TASK INPUTS:
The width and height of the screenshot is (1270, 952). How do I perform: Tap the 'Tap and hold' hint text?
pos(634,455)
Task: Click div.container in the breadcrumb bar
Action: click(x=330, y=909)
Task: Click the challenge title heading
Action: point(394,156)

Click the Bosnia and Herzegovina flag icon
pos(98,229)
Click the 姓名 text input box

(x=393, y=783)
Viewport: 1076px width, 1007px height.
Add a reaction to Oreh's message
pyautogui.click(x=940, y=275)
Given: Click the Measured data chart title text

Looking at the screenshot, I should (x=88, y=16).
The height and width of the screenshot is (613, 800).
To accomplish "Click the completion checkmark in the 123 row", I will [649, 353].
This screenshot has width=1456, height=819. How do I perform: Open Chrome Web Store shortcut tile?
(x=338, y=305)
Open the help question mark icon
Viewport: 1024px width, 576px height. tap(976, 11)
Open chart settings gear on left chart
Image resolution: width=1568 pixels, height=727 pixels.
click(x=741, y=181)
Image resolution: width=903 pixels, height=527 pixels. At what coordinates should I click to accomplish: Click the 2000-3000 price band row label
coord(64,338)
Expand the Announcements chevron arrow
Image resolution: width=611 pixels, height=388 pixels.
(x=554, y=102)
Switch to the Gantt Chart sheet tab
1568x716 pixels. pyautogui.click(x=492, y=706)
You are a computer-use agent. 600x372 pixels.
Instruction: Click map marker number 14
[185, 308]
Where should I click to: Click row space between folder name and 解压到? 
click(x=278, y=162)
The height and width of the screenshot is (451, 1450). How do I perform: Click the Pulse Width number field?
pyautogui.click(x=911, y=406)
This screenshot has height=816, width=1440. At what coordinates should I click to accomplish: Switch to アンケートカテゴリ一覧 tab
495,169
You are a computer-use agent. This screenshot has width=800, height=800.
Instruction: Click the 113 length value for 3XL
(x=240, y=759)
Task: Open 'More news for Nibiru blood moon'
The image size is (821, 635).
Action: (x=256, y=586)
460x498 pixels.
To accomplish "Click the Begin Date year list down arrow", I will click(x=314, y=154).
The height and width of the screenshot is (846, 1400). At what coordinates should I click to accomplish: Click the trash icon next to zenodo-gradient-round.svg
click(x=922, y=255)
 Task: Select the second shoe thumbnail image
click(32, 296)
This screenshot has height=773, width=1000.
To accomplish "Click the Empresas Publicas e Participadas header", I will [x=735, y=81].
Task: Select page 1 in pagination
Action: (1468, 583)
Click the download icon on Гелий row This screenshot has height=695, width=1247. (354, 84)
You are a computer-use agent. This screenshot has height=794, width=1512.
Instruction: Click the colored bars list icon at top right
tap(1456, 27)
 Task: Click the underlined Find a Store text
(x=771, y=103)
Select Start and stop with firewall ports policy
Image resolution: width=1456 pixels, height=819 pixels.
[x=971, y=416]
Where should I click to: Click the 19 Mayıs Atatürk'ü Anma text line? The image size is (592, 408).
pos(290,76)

SHORT PROBLEM:
Swap "computer-use agent" for "desktop assistant" everywhere it occurs in the listing above, and reproduce the lines with nothing else changed.

FULL RESPONSE:
The width and height of the screenshot is (1270, 952). How do I perform: Tap the 'Tap and hold' hint text?
pos(634,455)
Task: Click div.container in the breadcrumb bar
Action: click(x=330, y=909)
Task: Click the challenge title heading
Action: point(394,156)

Click the Bosnia and Herzegovina flag icon
pos(98,229)
Click the 姓名 text input box

(x=393, y=783)
Viewport: 1076px width, 1007px height.
Add a reaction to Oreh's message
pyautogui.click(x=940, y=275)
Given: Click the Measured data chart title text

Looking at the screenshot, I should (x=88, y=16).
The height and width of the screenshot is (613, 800).
To accomplish "Click the completion checkmark in the 123 row", I will [649, 353].
This screenshot has width=1456, height=819. How do I perform: Open Chrome Web Store shortcut tile?
(x=338, y=305)
Open the help question mark icon
Viewport: 1024px width, 576px height. tap(976, 11)
Open chart settings gear on left chart
Image resolution: width=1568 pixels, height=727 pixels.
click(x=741, y=181)
Image resolution: width=903 pixels, height=527 pixels. At what coordinates should I click to accomplish: Click the 2000-3000 price band row label
coord(64,338)
Expand the Announcements chevron arrow
Image resolution: width=611 pixels, height=388 pixels.
(x=554, y=102)
Switch to the Gantt Chart sheet tab
1568x716 pixels. pyautogui.click(x=492, y=706)
You are a desktop assistant. 600x372 pixels.
Instruction: Click map marker number 14
[185, 308]
Where should I click to: Click row space between folder name and 解压到? 
click(x=278, y=162)
The height and width of the screenshot is (451, 1450). How do I perform: Click the Pulse Width number field?
pyautogui.click(x=911, y=406)
This screenshot has height=816, width=1440. At what coordinates should I click to accomplish: Switch to アンケートカテゴリ一覧 tab
495,169
You are a desktop assistant. This screenshot has width=800, height=800.
Instruction: Click the 113 length value for 3XL
(x=240, y=759)
Task: Open 'More news for Nibiru blood moon'
The image size is (821, 635).
Action: (x=256, y=586)
460x498 pixels.
To accomplish "Click the Begin Date year list down arrow", I will click(x=314, y=154).
The height and width of the screenshot is (846, 1400). At what coordinates should I click to accomplish: Click the trash icon next to zenodo-gradient-round.svg
click(x=922, y=255)
 Task: Select the second shoe thumbnail image
click(32, 296)
This screenshot has height=773, width=1000.
To accomplish "Click the Empresas Publicas e Participadas header", I will [x=735, y=81].
Task: Select page 1 in pagination
Action: (1468, 583)
Click the download icon on Гелий row This screenshot has height=695, width=1247. (354, 84)
You are a desktop assistant. This screenshot has height=794, width=1512.
Instruction: Click the colored bars list icon at top right
tap(1456, 27)
 Task: Click the underlined Find a Store text
(x=771, y=103)
Select Start and stop with firewall ports policy
Image resolution: width=1456 pixels, height=819 pixels.
[x=971, y=416]
Where should I click to: Click the 19 Mayıs Atatürk'ü Anma text line? The image size is (592, 408).
pos(290,76)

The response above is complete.